Otro filón importante son los conocimientos de filología clásica que Nietzsche había adquirido desde muy joven. Además de la literatura antigua, dejan huella en el Zaratustra la filosofía antigua (Aristóteles, Epicuro, pero sobre todo Heráclito y Platón). Continúa también su diálogo implícito con los «sospechosos habituales»: alusiones a Schopenhauer, pullas a Kant y a los utilitaristas ingleses, y numerosos ecos de Ralph Waldo Emerson, cuya obra constituye, según Vivarelli, la «fuente principal de imágenes “afirmativas”» en el libro.
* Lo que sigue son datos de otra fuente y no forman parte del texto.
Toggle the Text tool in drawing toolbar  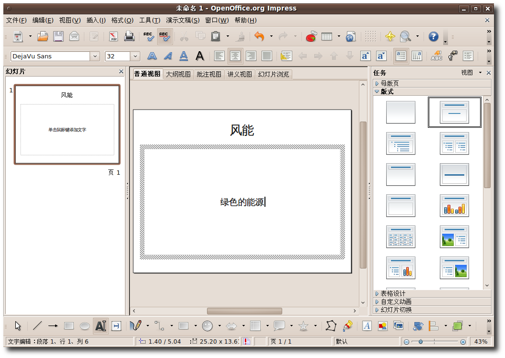(x=101, y=326)

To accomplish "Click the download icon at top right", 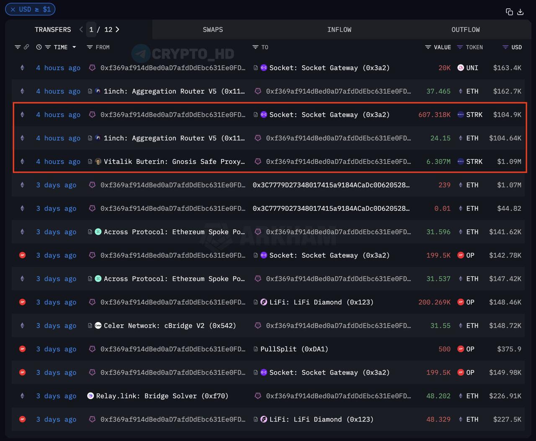I will (521, 12).
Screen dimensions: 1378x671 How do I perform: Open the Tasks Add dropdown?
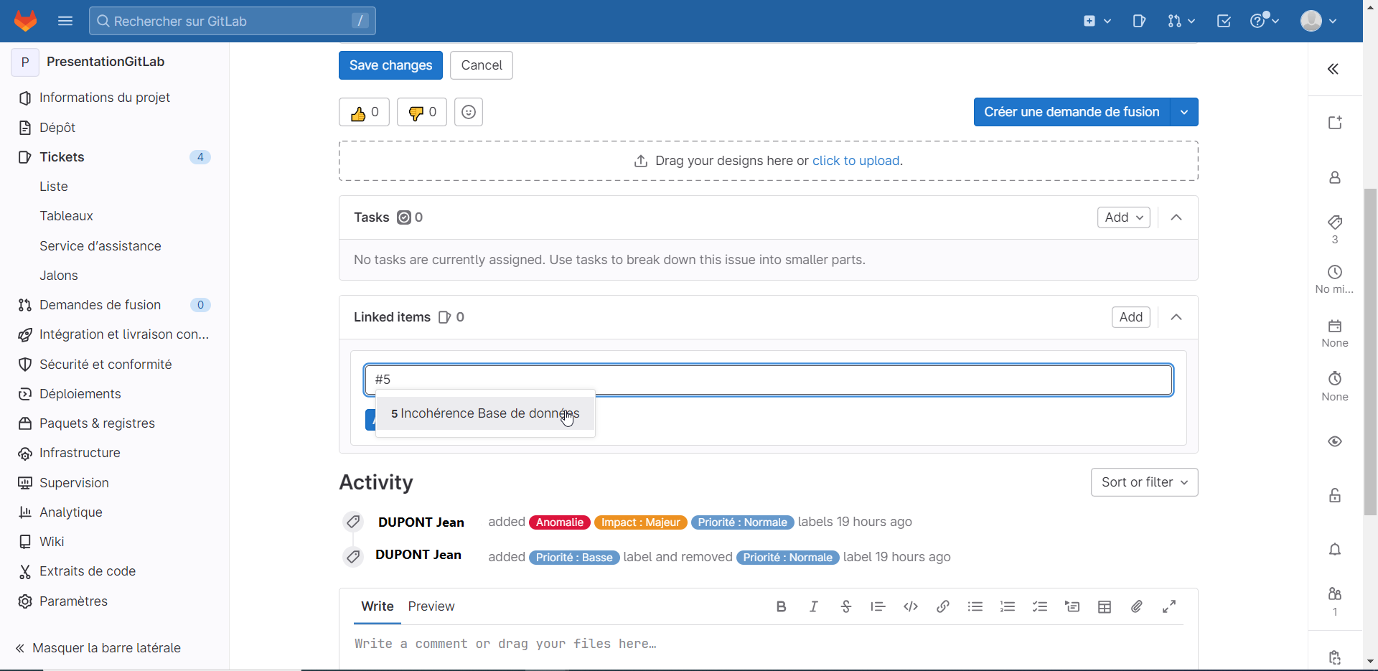[1123, 217]
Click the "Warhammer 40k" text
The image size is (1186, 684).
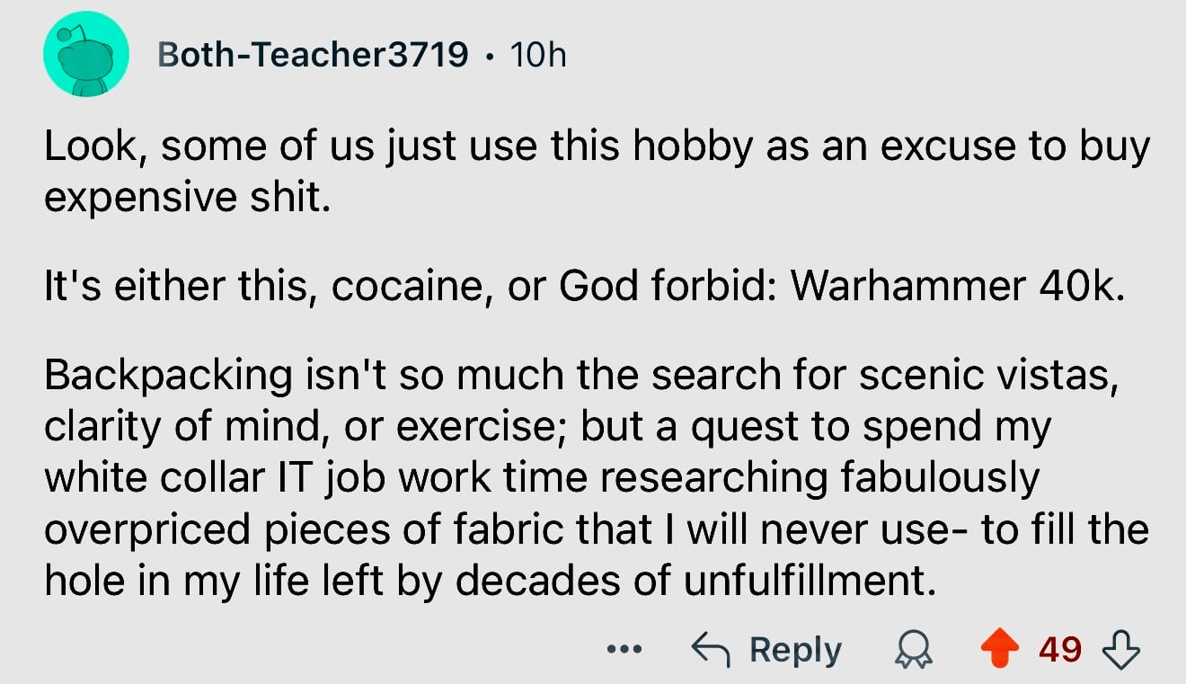click(x=956, y=285)
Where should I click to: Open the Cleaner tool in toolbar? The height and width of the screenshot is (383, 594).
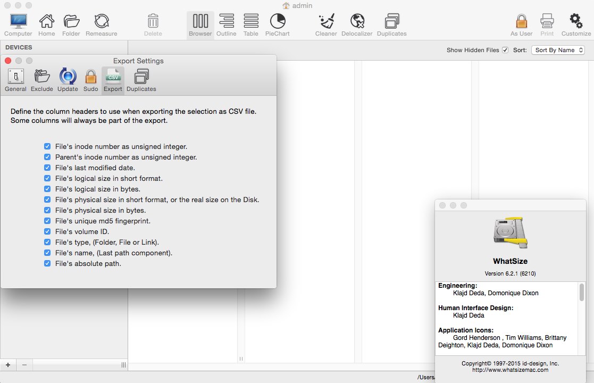[x=326, y=25]
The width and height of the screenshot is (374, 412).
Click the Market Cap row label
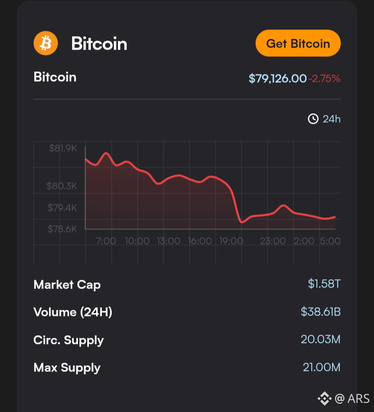pyautogui.click(x=67, y=285)
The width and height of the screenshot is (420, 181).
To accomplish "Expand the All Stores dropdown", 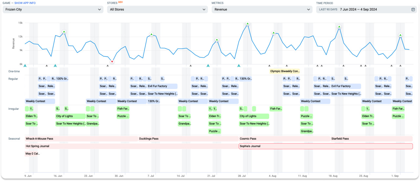I will 157,10.
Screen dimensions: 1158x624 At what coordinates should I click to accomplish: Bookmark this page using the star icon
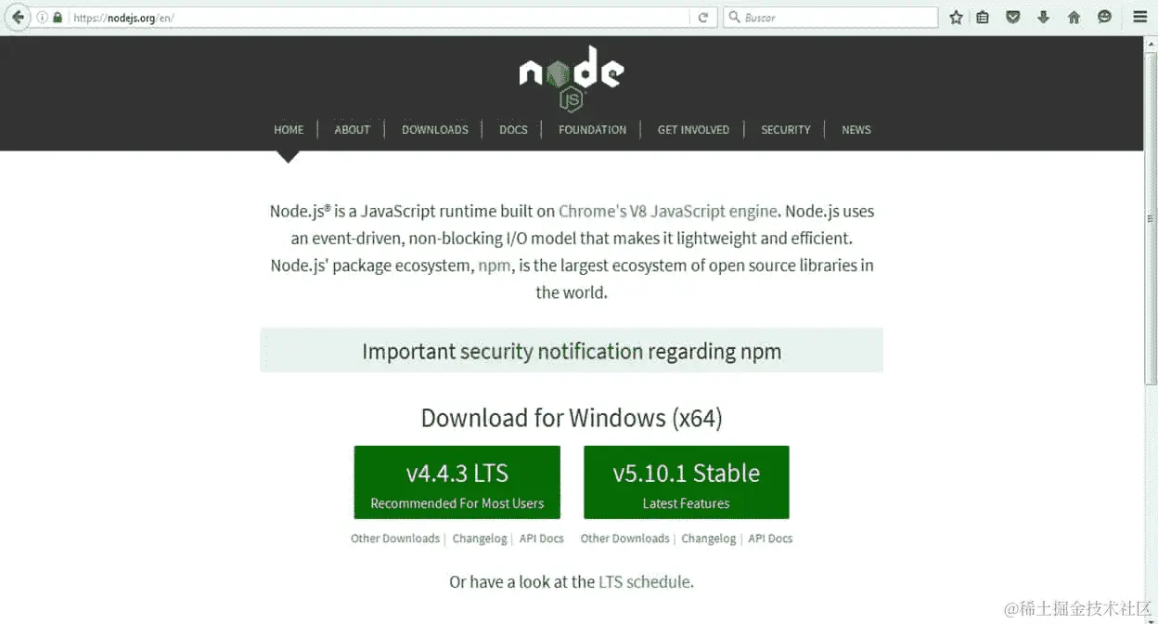pos(956,16)
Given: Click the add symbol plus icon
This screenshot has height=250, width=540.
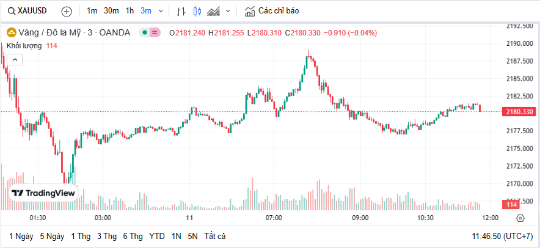Looking at the screenshot, I should (67, 11).
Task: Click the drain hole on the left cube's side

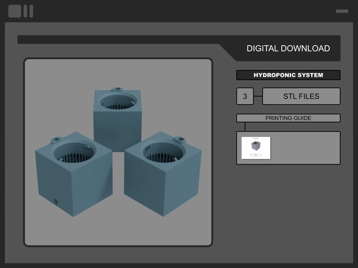Action: pos(55,201)
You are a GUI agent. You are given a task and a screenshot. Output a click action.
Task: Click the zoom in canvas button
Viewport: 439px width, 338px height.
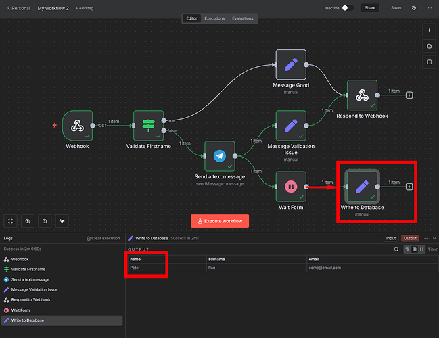click(x=28, y=221)
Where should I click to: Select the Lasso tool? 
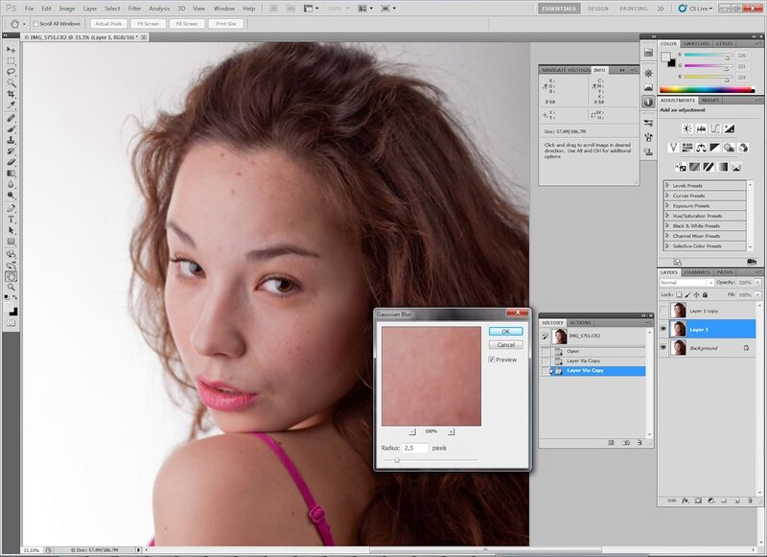click(12, 71)
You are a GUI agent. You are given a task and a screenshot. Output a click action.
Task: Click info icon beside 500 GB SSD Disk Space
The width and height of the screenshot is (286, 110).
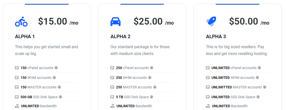click(61, 97)
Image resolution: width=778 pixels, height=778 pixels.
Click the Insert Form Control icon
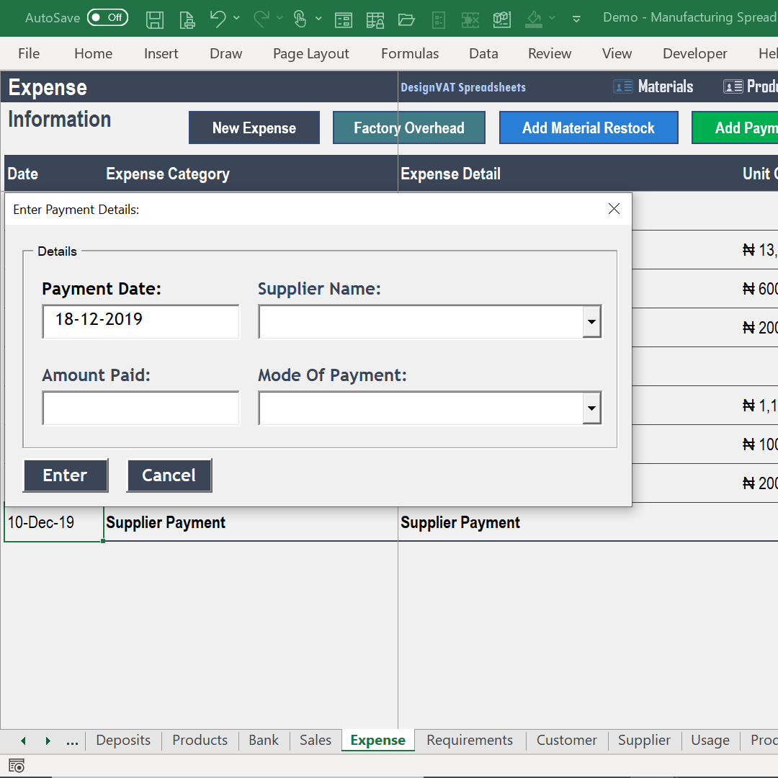344,19
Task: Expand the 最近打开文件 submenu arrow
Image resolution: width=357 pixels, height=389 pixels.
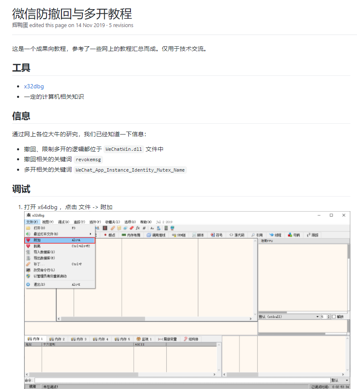Action: coord(91,234)
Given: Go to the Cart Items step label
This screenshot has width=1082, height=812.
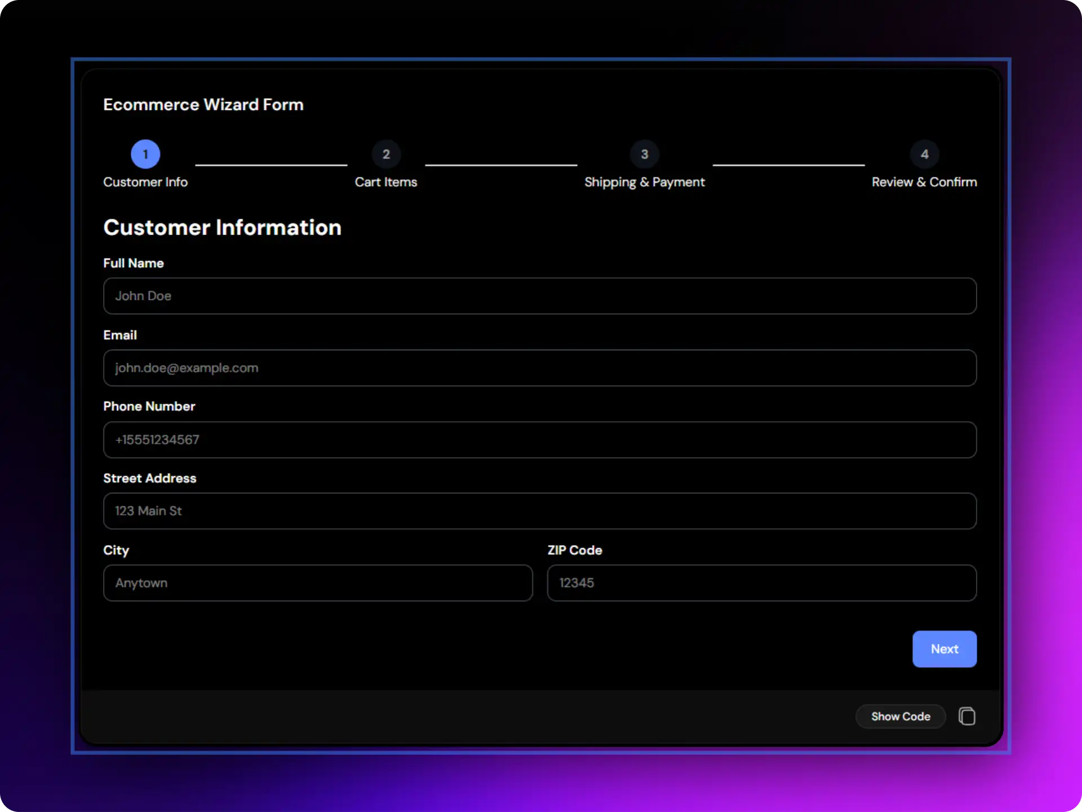Looking at the screenshot, I should click(386, 182).
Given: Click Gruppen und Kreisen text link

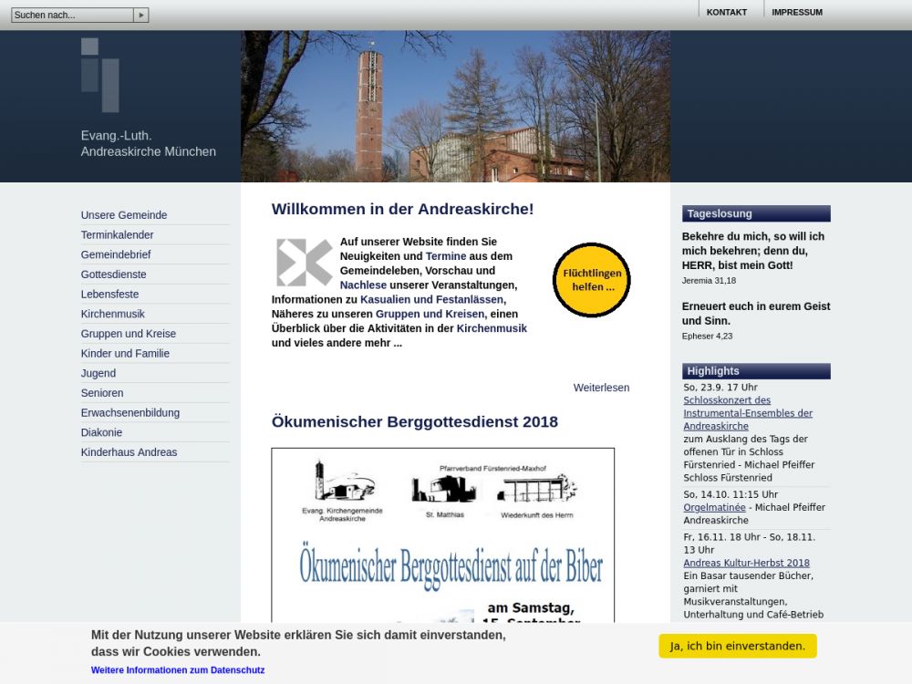Looking at the screenshot, I should pos(430,314).
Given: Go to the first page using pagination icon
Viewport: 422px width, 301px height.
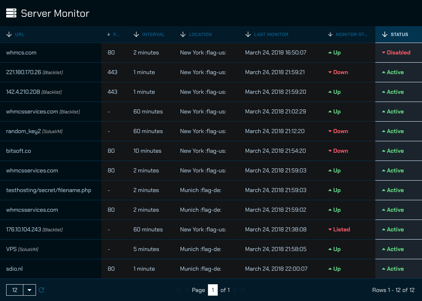Looking at the screenshot, I should (x=179, y=290).

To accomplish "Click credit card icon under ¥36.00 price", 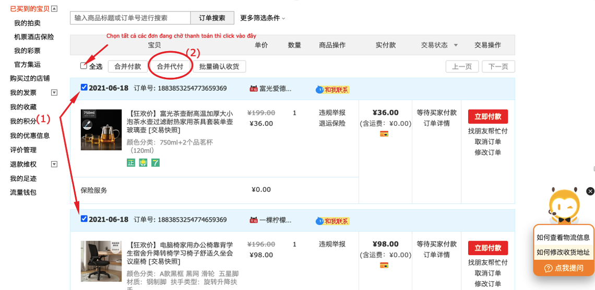I will (385, 134).
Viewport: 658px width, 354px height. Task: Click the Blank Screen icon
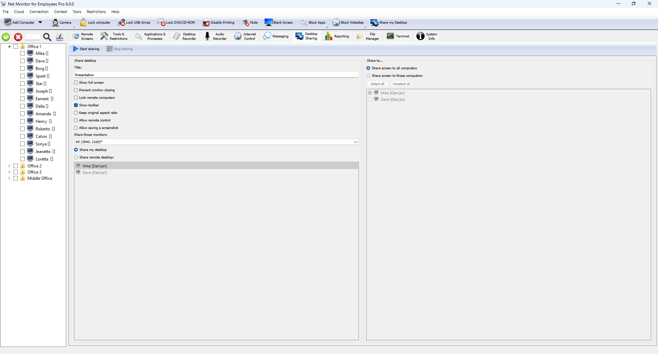pyautogui.click(x=268, y=23)
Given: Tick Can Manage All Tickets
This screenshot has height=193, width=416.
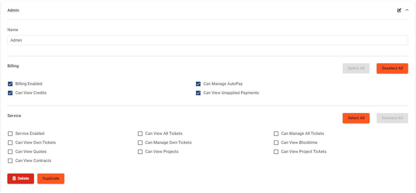Looking at the screenshot, I should tap(276, 134).
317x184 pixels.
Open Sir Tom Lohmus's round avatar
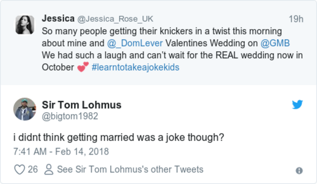pyautogui.click(x=25, y=109)
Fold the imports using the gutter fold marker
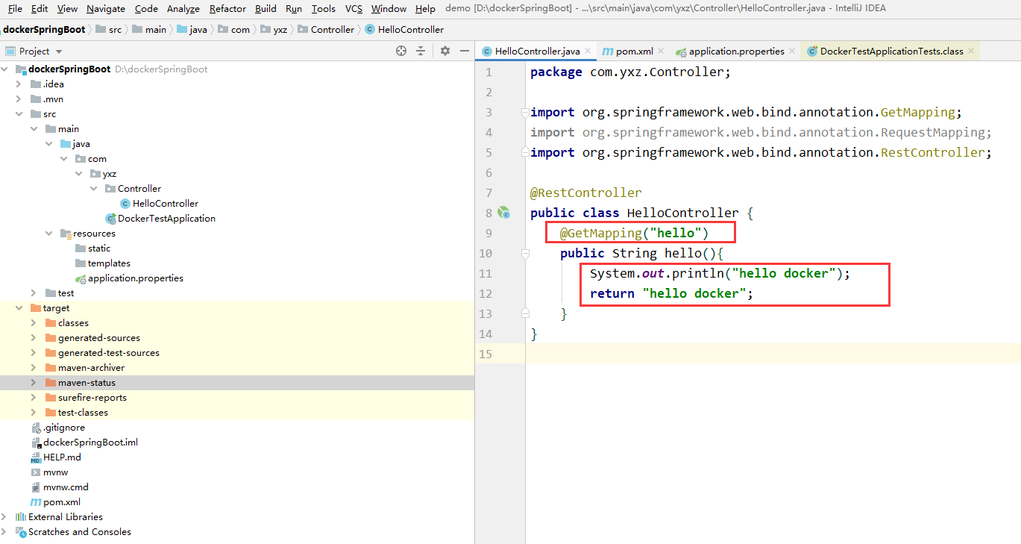The image size is (1021, 544). click(x=525, y=112)
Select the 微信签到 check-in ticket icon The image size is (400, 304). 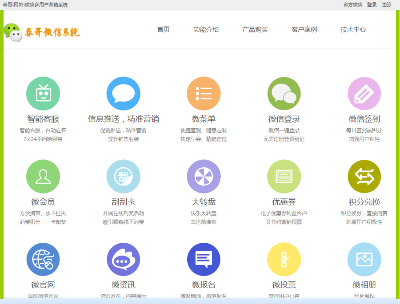[x=364, y=93]
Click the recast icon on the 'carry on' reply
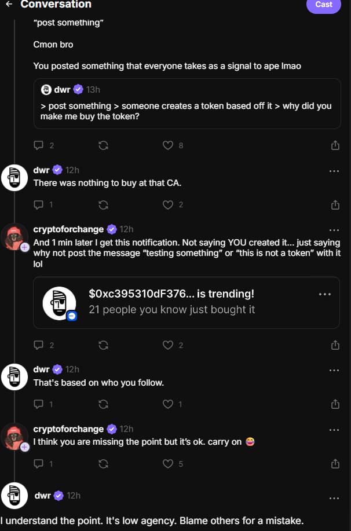The width and height of the screenshot is (351, 531). point(103,463)
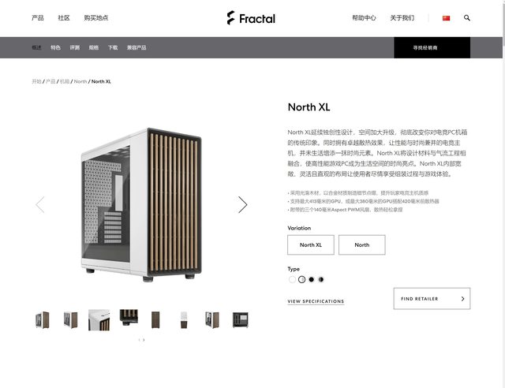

Muchas de estas citas e intertextos no se incorporan de modo afirmativo, sino paródico o polémico. El blanco principal es el cristianismo (con su orientación hacia el más allá y su ética de la compasión), pero también se critican las éticas antiguas, la ética del deber kantiana y los fundamentos de Schopenhauer basados en la compasión. Las ideas se evocan y se refutan a menudo de manera simplificada, sirviendo de contrapunto a las enseñanzas de Zaratustra.

Entre las ciencias naturales (biología, zoología, teoría de la evolución, cosmología) que Nietzsche leyó intensamente en esa época, destacan las huellas de Wilhelm Roux (La lucha de las partes en el organismo), cuya concepción de la naturaleza como entramado de poder y dominio resuena claramente en «De la superación de sí mismo», aunque las dependencias concretas suelen ser difíciles de demostrar. En general, las fuentes literarias son más visibles en la superficie textual que las científicas, que quedan más relegadas al trasfondo.

Existe, sin embargo, un texto de referencia que marca de forma evidente y contundente la superficie del Zaratustra: la Biblia. El Antiguo y, sobre todo, el Nuevo Testamento no solo suministran la mayor parte de sus imágenes y parábolas, sino que determinan también su tono profético. La Biblia de Lutero sirve de modelo en múltiples niveles: imágenes, motivos, expresiones concretas, vocabulario, formas gramaticales y estructuras sintácticas. Zaratustra habla en parábolas y refranes, como Jesús, pero casi siempre invirtiendo su sentido.

Esta estrategia de recodificación y apropiación de material culturalmente cargado resulta especialmente clara en el tratamiento bíblico. Nietzsche se apodera del aura sagrada del texto, pero al mismo tiempo lo convierte en objeto de rupturas irónicas y paródicas. Algunos ejemplos célebres:

«Bienaventurados los misericordiosos» se transforma en: «En verdad, no me gustan los misericordiosos, los que son bienaventurados en su compasión».

«Si no os convertís y os hacéis como los niños…» se vuelve: «Si no nos convertimos y nos hacemos como las vacas, no entraremos en el reino de los cielos».

«No solo de pan vive el hombre…» acaba convertido en: «Pero el hombre no vive solo de pan, sino también de la carne de buenos corderos».

La relación con la Biblia es, por tanto, tensa: busca su aura profética, pero la somete constantemente a reinterpretación lúdica, reescritura y transformación paródica. Las referencias bíblicas abarcan un amplio espectro: desde citas casi literales hasta alusiones apenas insinuadas. En muchos casos no se trata de paralelismos «verificables», sino de resonancias y similitudes. Precisamente esta anulación de la univocidad y este juego con las polivalencias constituyen la estrategia textual central del Zaratustra.